Le 16 janvier dernier, la DGCCRF a apporté une modification substantielle à ses lignes directrices relatives à l’encadrement des promotions en valeur, dispositif issu de l’Ordonnance du 12 décembre 2018 prise en application de la loi dite « Egalim ».
Cette nouveauté fait écho aux offres récemment proposées par certains distributeurs consistant à offrir, pour l’achat d’un produit, un produit différent mais similaire. En effet, les ventes avec primes sont exclues du dispositif de l’Ordonnance et ne sont donc pas soumises à l’encadrement des promotions.
Les nouvelles lignes directrices maintiennent cette exclusion des offres « d’un produit différent, y compris alimentaire, pour un ou plusieurs produits identiques achetés (vente avec prime) », mais cette exclusion s’applique désormais « sous réserve que les deux produits liés ne puissent pas être considérés comme similaires dans le cas où l’avantage procuré par la prime serait supérieur à 34% de la somme de ces deux produits ; à titre d’exemple, deux bouteilles de champagne, qu’il soit brut, demi-sec ou doux, blanc ou rosé, un foie gras entier et un bloc de foie gras, des blancs de poulet et des cuisses de poulet, sont considérés comme des produits similaires ».

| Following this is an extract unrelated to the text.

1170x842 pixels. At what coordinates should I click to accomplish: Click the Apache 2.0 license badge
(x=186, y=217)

Selon l’administration, dès lors qu’une vente avec prime consiste à offrir une bouteille de champagne brut pour l’achat d’une bouteille de champagne demi-brut, la bouteille offerte ne doit pas représenter un avantage supérieur à 34% de la somme de ces deux produits.
Au-delà du caractère très contestable de lignes directrices à géométrie variable, cette nouvelle précision va à notre sens bien au-delà des exigences posées par l’Ordonnance et viole le droit européen.

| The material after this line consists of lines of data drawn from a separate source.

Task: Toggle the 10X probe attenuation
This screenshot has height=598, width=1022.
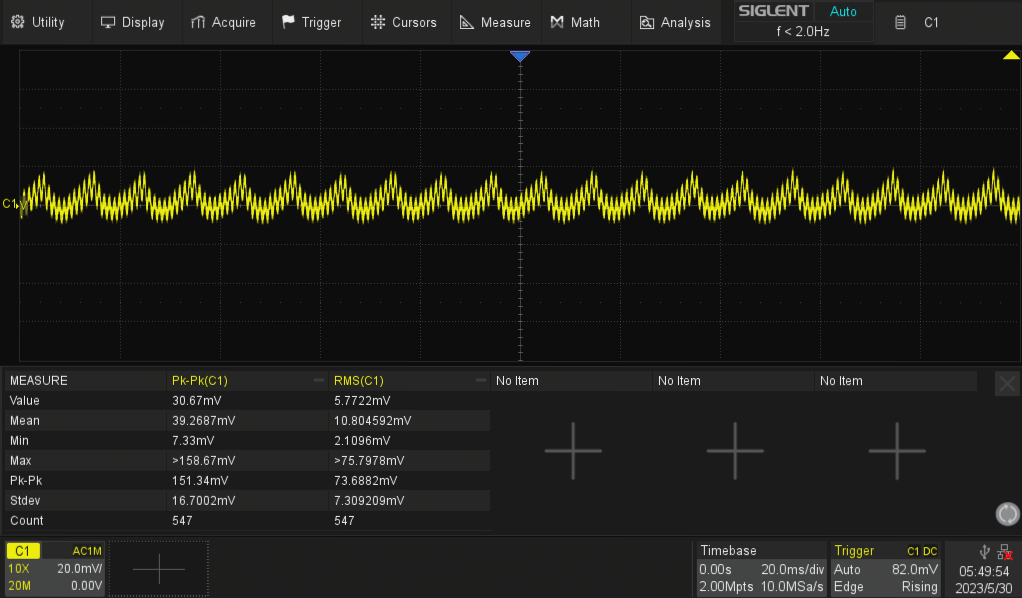Action: (x=18, y=569)
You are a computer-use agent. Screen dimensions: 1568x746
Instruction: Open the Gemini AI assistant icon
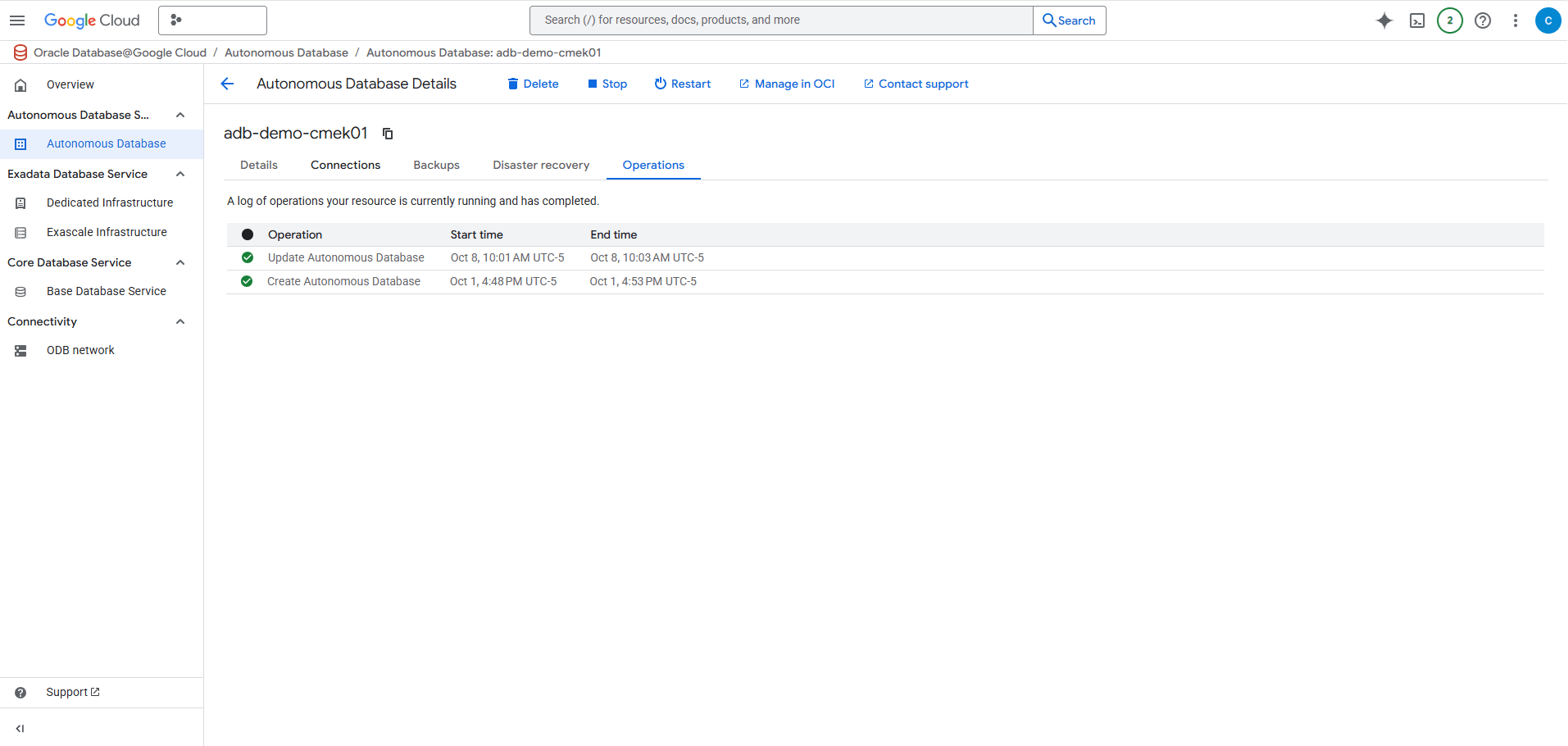(1384, 20)
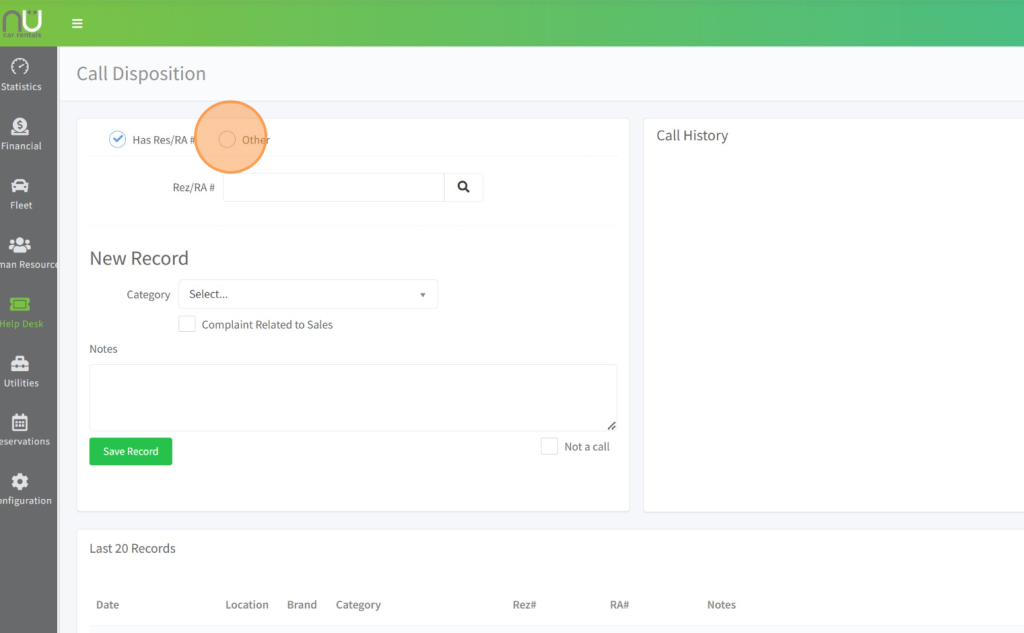
Task: Select the Help Desk ticket icon
Action: [x=20, y=304]
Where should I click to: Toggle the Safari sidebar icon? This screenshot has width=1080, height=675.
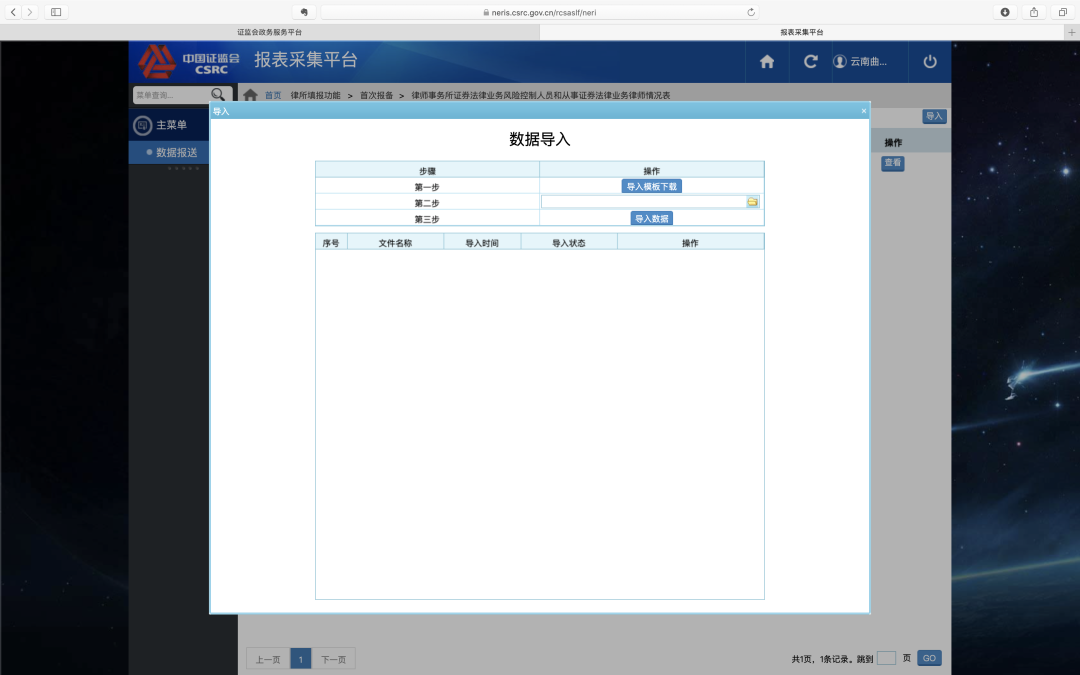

L’Ordonnance du 12 décembre 2018 dispose, en son article 3, que « I. – Les dispositions du présent article s’appliquent aux avantages promotionnels, immédiats ou différés, ayant pour effet de réduire le prix de vente au consommateur de denrées alimentaires ou de produits destinés à l’alimentation des animaux de compagnie.

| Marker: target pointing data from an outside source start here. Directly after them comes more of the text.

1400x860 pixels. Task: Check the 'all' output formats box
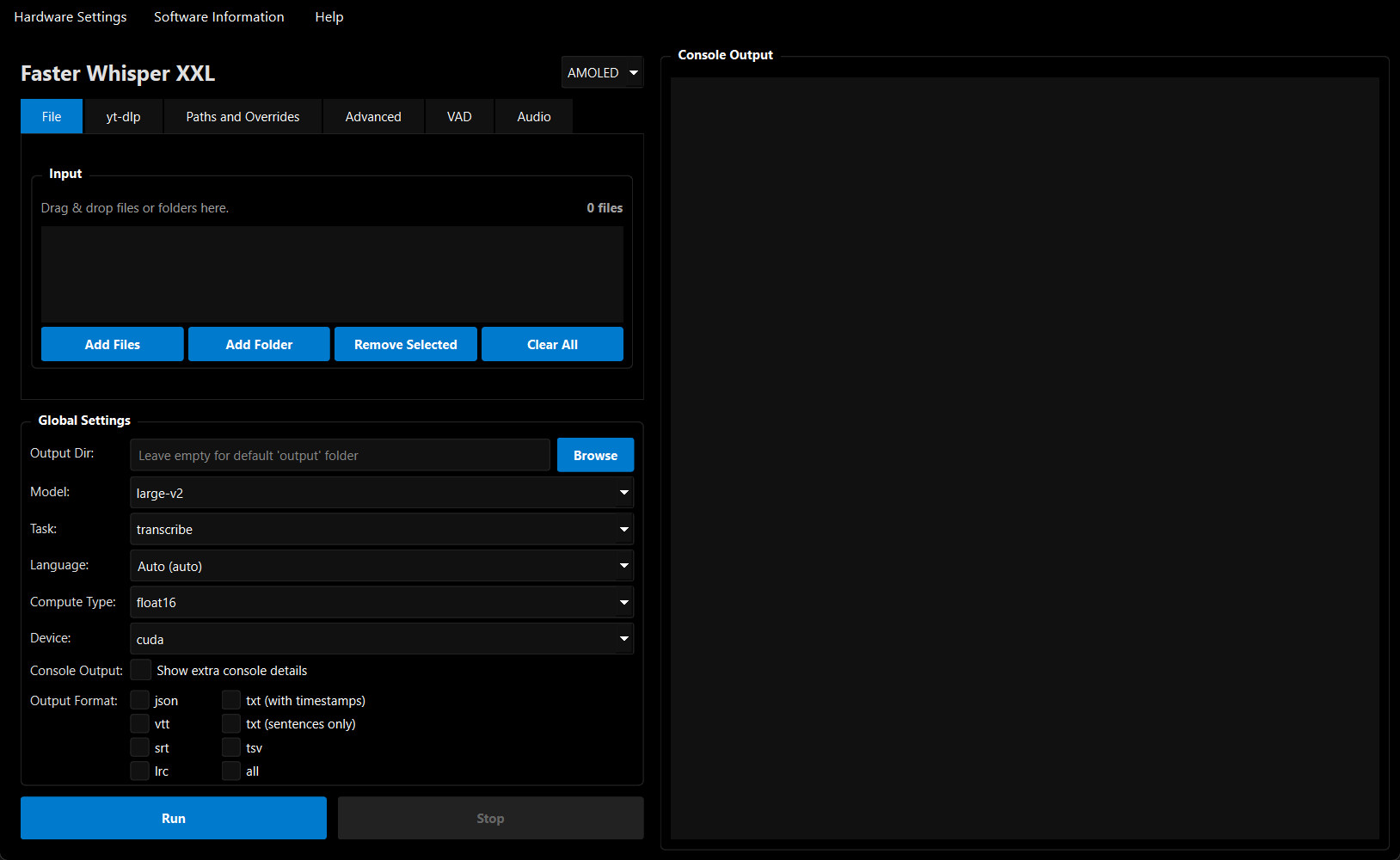[231, 771]
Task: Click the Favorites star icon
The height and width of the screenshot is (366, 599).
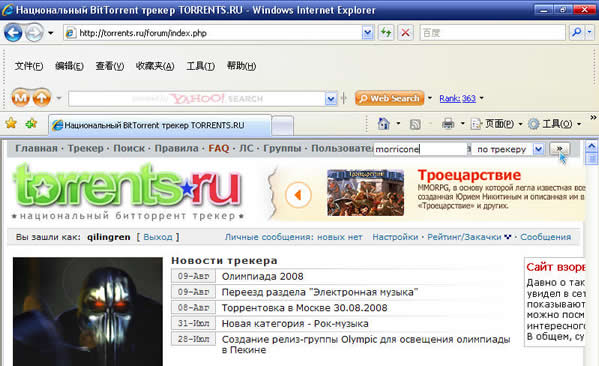Action: [11, 123]
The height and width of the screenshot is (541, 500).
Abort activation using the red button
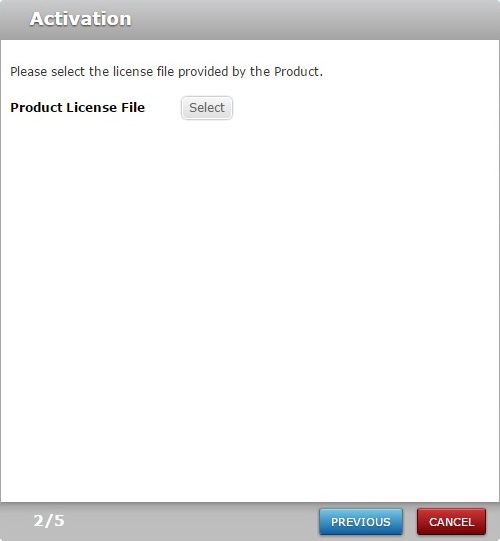point(451,522)
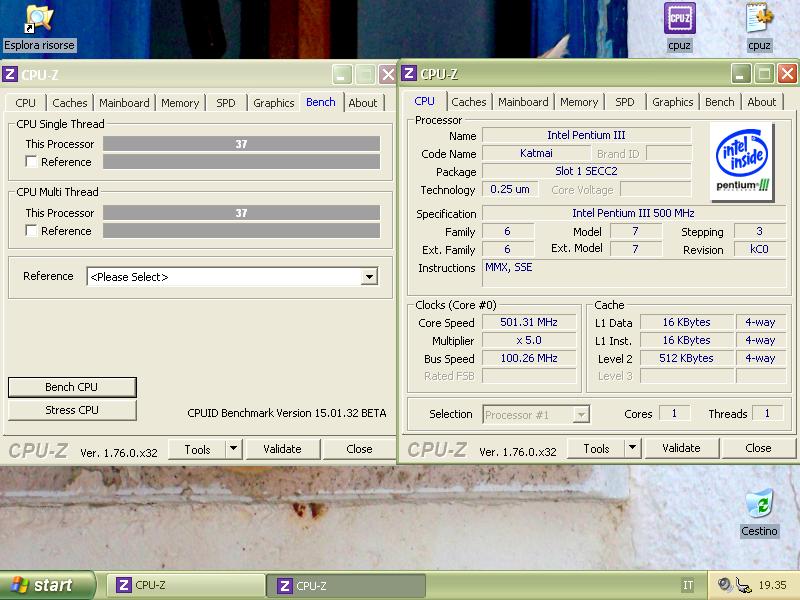Image resolution: width=800 pixels, height=600 pixels.
Task: Click the CPU-Z icon in left title bar
Action: [11, 74]
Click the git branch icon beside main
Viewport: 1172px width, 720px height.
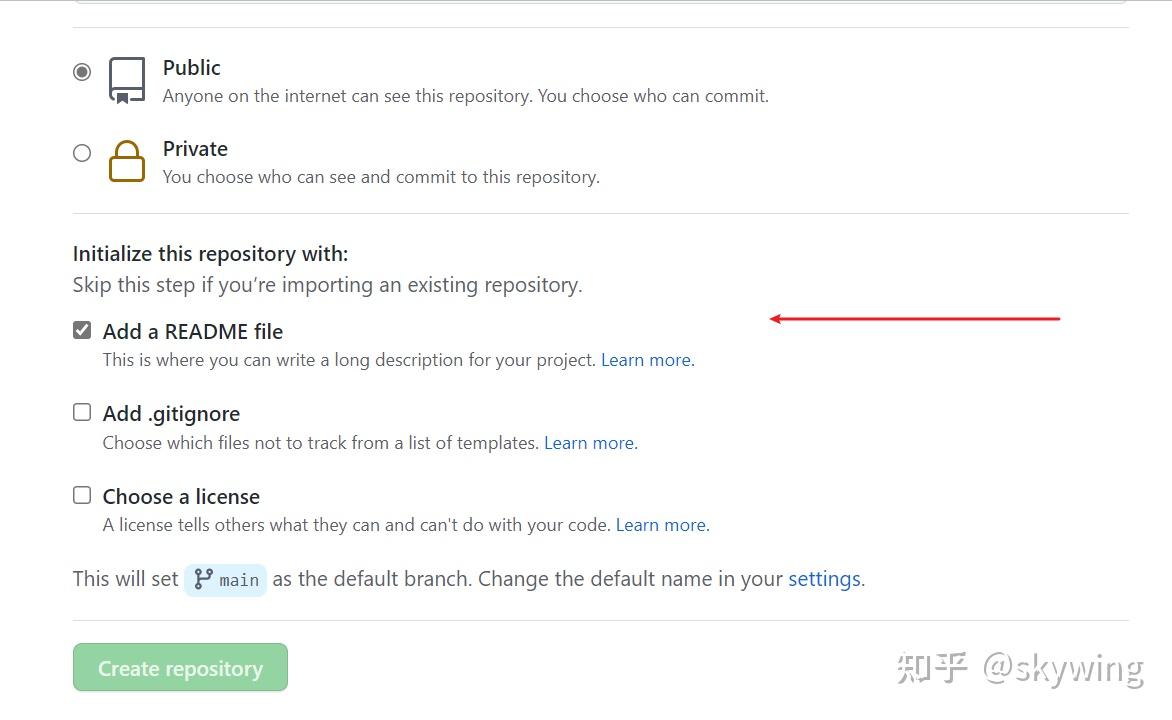[204, 579]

II. – Les avantages promotionnels, le cas échéant cumulés, mentionnés au I, accordés au consommateur pour un produit déterminé, ne sont pas supérieurs à 34 % du prix de vente au consommateur ou à une augmentation de la quantité vendue équivalente ».
Précisément, une vente avec prime n’a pas pour objet de réduire le prix de vente d’un produit, ce qui justifie son exclusion du dispositif légal. En apportant cette modification, non seulement la DGCCRF ajoute au texte, mais elle adopte une position manifestement contraire à la Directive 2005/29/CE du 11 mai 2005 relative aux pratiques commerciales déloyales des entreprises vis-à-vis des consommateurs. Cette dernière prévoit en effet une liste exhaustive de pratiques commerciales réputées déloyales en toutes circonstances, qui s’applique dans tous les États membres, qui ne peut être modifiée qu’au travers d’une révision de la Directive et qui n’interdit pas en soi les ventes avec prime.
À défaut de présence dans cette liste, toute pratique commerciale doit faire l’objet d’une analyse afin de déterminer si elle remplit les conditions pour être considérée comme déloyale (contrariété à la diligence professionnelle et altération substantielle du comportement du consommateur).
À n’en pas douter la position de l’administration fera l’objet de débats en cas de contentieux devant les juridictions.